Basically the title, I have a use case that could use this data, was wondering if the Pigeon 2.0 could provide that?
The Pigeon 2.0 is an inertial measurement unit (IMU) that can sense acceleration, angular velocity, and magnetic
fields. With this information, Pigeon 2.0 can be used to sense a mobile platform’s pose, which then can be used for
a variety of applications.
base on this you can’t or at least i don’t think you can get directly the velocity, but if you have acceleration and you don’t need that much acracy
v = v0 + at
it will be a little hard with angular acceleration, but it’s possible.
The answer depends on how big of an error is acceptable, as it integrates the acceleration and can drift over time. I hope someone from CTRE has this data for the pigeon 2 and would post it here.
Wheel encoders though use the derivative of the position which is not susceptible to drift, only to slippage and incorrect measurements of the wheels.
Seems like a combination would be the best answer perhaps.
Though some actual testing might reveal otherwise
I can’t use a combination of wheel encoders plus IMU because in my case the point is to have a secondary source of data to compare against the encoder velocity.
EDIT: Maybe I could do a Kalman filter (combining IMU and encoder velocity) biased toward IMU, and compare that against the encoder velocity.
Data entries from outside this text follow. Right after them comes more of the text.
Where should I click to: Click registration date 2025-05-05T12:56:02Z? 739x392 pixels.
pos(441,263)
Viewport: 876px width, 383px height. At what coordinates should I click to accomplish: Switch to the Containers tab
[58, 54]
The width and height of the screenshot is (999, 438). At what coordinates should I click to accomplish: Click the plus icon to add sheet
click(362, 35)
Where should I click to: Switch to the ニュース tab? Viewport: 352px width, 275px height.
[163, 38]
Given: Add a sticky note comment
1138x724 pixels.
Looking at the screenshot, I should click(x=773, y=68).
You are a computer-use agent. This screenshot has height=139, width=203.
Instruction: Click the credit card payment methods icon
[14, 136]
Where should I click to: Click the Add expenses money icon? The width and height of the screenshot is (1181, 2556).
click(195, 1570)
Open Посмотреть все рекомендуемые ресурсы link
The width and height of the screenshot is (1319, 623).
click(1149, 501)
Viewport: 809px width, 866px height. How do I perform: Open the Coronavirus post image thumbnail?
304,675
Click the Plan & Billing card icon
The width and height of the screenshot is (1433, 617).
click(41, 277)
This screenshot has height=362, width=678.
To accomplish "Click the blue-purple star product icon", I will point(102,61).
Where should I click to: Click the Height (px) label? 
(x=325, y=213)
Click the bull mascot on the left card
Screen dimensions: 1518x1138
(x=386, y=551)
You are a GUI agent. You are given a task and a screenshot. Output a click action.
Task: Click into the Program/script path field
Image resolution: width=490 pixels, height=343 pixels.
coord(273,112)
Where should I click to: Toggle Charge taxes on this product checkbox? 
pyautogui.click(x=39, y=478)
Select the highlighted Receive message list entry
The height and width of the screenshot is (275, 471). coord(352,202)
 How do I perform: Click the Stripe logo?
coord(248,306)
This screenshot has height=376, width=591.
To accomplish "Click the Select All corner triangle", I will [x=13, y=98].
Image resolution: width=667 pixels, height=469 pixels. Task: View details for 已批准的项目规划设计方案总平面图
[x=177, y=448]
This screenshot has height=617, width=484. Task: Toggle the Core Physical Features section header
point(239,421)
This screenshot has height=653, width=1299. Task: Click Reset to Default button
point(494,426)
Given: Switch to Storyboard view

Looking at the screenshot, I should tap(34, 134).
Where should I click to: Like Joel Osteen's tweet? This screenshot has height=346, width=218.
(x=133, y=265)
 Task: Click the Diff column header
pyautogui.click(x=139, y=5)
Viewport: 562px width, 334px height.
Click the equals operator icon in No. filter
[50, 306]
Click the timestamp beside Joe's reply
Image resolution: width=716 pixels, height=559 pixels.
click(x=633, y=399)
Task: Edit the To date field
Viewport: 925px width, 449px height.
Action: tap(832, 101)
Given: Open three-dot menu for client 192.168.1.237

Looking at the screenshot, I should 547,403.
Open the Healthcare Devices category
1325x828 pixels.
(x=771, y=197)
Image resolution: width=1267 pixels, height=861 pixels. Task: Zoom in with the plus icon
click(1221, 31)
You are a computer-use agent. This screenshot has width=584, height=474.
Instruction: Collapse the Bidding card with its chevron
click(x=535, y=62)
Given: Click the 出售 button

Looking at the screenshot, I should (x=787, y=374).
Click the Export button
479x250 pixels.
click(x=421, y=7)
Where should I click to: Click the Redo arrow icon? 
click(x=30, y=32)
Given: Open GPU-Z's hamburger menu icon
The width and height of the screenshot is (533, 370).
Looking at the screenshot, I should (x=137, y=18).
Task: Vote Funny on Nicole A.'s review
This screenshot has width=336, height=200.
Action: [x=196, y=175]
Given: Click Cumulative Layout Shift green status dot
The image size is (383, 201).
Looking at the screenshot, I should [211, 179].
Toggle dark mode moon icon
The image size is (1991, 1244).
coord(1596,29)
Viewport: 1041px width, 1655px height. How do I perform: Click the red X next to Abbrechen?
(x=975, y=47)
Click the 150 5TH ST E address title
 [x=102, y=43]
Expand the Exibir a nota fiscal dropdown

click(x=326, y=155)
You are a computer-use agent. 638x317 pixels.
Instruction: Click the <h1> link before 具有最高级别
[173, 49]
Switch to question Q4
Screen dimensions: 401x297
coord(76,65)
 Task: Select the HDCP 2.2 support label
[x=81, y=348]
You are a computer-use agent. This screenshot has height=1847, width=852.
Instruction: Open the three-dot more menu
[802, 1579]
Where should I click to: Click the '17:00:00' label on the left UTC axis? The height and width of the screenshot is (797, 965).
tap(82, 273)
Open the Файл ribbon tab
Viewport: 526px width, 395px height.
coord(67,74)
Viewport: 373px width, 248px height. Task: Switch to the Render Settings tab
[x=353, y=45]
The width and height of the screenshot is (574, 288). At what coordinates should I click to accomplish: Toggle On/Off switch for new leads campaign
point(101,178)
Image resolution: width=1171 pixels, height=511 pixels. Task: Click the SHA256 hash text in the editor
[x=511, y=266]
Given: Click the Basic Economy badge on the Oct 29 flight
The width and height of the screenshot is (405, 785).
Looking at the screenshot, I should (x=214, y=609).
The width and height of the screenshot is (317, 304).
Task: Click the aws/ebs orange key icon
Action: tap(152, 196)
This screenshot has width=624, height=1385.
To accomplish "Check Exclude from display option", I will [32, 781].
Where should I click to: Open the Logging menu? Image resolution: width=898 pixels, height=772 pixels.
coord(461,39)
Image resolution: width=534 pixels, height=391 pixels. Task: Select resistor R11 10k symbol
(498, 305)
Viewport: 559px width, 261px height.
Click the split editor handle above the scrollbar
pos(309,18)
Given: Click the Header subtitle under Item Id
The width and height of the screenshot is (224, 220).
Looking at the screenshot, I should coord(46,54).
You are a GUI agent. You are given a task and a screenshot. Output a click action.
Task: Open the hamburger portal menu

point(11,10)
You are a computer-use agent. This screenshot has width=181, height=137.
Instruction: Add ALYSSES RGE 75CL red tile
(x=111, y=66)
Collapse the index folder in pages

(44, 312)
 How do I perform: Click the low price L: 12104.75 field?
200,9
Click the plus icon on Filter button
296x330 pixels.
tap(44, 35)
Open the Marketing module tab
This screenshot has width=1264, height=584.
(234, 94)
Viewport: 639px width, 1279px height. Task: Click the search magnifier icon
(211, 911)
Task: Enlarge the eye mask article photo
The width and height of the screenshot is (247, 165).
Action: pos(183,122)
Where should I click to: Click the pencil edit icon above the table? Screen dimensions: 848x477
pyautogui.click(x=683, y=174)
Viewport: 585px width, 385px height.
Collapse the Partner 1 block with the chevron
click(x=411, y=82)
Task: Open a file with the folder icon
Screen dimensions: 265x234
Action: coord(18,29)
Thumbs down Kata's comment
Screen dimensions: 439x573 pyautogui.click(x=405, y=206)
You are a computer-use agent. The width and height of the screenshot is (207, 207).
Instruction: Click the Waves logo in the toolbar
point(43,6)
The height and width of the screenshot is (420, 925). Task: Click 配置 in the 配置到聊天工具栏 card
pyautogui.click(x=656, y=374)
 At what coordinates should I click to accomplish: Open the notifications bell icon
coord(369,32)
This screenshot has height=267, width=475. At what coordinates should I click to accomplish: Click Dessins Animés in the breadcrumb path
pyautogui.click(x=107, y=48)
What’s the use case exactly? Maybe an outer source like a stationary camera could do the job?
A traction control algorithm, it works relatively well now.
You can view it here: PurpleLib/src/main/java/org/lasarobotics/drive/TractionControlController.java at master · lasarobotics/PurpleLib · GitHub
Yeah, I’d be willing to guess you could try taking the last “frame” of your camera position, and see how much time has passed, then compare.
Though I’m not an expert
If you are interested in detecting wheel slippage, drive motor current is worth considering. You probably want to look at the data that comes off an accelerometer when you do start to slip – during that interval of time, and not by looking at the derived velocity.
Given four independent wheels, I suspect drive motor current is going to be a better data source, given that you are already using wheel velocity.
It is possible to obtain velocity from Pigeon 2. However, since the gyro does not have an integrated Kalman filter for velocity, calculating velocity by integrating acceleration in the RoboRIO can be challenging. The RoboRIO operates at a maximum frequency of 256 Hz, while the internal Kalman filter runs at 1000 Hz, making the integration process more difficult.
It’s not just about knowing when slipping is occurring but knowing what to do when it is.
Do we know what IMU IC is used on the pigeon 2? If we do, you can search up the spec sheet which usually are quite a lot more detailed than FRC datasheets and will have detailed accuracy information and sensor bandwidth.
Its highly insufficient. IMU spec sheets typically contain about 2 pages of specifications on just accuracy of various forms.
I wouldn’t count on it, I asked chatgpt to find a citation for this and it gave me like 3 different answers to the initial question, especially since your post is the only reference to BMI270 on this entire forum and the BMI270 does not contain a magnetometer, and only is a $5 IMU
People need to stop asking ChatGPT questions like that. It doesn’t know when it knows stuff! It will happily lie to you!
Thats why I cited my source, GPT’s suck when it comes to facts. I was simply hoping that it had a shot at being right
That sounds like localization more than traction control… If so, there’s quite a bit on fusing odometry, IMU, and other (camera) data. The use case is still unclear to me though.
Not really, its about how much to reduce the speed output by, given the amount of slipping, known coefficient of friction of the wheel against the carpet, mass of the robot, etc, in order to regain traction, while not needing to impose (as restrictive) stator current limits, which could leave more performance on the table.
I mean sure, but in pretty much all scenarios an unchecked GPT answer is actively worse than no answer.